Hi,

First I should mention that I was discussing only bugfixes,
I agree that features should be listed, but I've understood
from Quim's mail that this should be already improving.

(Like all my other mails on this list, these are personal opinions.)

ext Neil MacLeod wrote:
>> We certainly know what we've fixed, but the issue is that there's
>> no reasonable way to know what part of that is relevant to you.
>>
> At the very least publish those bugs that are aliased to bugs in
> the Public bugzilla.  Any half-decent bug tracking system should allow
> this type of query.

Agree, and the fixed bugs in public bugzilla could be marked fixed at
the same time when the changelog is released, so that people can
verify the fixes immediately.


> You have the public bugs aliased to internal bug references and I assume
> (bad I know) that a similar relationship exists internally in which case
> simply pull out those aliased bugs that are fixed in the most recent release.

I think there might be few bugs in the public bugzilla that are not
reported internally.  At least several bugs in the public bugzilla don't
have internal bugzilla numbers in them.  For some this might be because
there's some problem with the bug report, for example the steps are not
specific enough or the bug was not reproduceble.

Anyway, I think we should have more strict rules about that.

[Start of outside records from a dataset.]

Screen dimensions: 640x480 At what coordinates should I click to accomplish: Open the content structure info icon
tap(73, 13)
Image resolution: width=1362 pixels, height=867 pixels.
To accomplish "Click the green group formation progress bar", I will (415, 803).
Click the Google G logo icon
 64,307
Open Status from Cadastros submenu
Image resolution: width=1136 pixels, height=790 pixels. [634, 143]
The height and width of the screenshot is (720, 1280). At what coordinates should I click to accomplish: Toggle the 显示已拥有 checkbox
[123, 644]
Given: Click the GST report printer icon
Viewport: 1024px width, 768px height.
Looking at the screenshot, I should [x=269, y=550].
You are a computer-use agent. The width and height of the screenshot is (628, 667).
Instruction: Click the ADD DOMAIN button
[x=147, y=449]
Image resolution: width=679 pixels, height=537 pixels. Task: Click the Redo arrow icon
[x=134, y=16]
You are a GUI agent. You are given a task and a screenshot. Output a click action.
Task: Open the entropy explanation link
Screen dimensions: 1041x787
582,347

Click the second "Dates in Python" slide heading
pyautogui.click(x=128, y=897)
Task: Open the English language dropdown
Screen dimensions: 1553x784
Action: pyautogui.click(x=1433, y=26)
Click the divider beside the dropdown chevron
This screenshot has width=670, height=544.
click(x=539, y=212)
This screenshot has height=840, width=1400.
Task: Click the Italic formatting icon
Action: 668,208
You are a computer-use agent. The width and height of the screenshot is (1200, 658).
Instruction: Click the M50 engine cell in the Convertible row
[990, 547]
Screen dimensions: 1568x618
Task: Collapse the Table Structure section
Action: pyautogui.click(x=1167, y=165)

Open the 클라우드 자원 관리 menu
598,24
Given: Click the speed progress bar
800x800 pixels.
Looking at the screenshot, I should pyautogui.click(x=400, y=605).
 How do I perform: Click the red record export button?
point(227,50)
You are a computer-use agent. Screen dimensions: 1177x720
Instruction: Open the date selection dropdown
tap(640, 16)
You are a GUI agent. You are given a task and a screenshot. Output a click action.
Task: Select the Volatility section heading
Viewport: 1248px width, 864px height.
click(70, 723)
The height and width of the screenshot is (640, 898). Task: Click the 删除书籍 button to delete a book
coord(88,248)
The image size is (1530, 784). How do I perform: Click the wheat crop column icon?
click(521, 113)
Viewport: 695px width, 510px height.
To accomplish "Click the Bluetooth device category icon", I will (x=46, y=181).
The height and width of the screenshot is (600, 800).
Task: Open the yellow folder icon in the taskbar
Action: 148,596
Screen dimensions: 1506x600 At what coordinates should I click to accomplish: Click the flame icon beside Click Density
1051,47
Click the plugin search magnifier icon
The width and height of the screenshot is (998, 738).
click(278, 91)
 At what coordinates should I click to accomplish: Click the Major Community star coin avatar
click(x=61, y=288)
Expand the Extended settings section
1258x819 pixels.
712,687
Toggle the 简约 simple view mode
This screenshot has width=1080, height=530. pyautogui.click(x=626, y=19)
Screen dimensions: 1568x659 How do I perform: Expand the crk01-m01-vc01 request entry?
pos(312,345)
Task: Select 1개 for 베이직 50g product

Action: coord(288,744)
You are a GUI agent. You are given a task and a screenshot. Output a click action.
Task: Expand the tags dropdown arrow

Besides
the internal bug always referring the corresponding public one, IMHO
Maemo QA should add internal bug numbers to external bugzilla once the
bugs have been reported internally.  It kind of tells the community
when and that the message has been forwarded.

Quim, could you comment this?


>> I don't think anyone here is willing to take the cost of e.g. testing
>> all the major bugs fixed from the intermediate development releases and
>> test whether they can be also replicated in the previous public release,
>> especially as <1% of that work would actually produce anything to the
>> release notes (and even less to end-user release notes) and this large
>> testing cost (for example some tests need quite elaborate setups)
>> wouldn't do anything to make the new release any better!
>>
> Is there any scope here to introduce automated testing? It sounds like
> that's what you need.

We (of course) have a huge amount of automated tests, for the
(almost as) huge number of requirements, but:
- Automated UI testing is less reliable than unit testing
- Different testing tools and methods (which are used internally)
  have different pros and cons
All this means that although test execution and most of test setup
is automated, a lot of the automated tests requires somebody to manually
verify that the test results are correct and sometimes even to verify
that test was executed correctly from the intermediate results
(screenshots etc) or just by monitoring it being run.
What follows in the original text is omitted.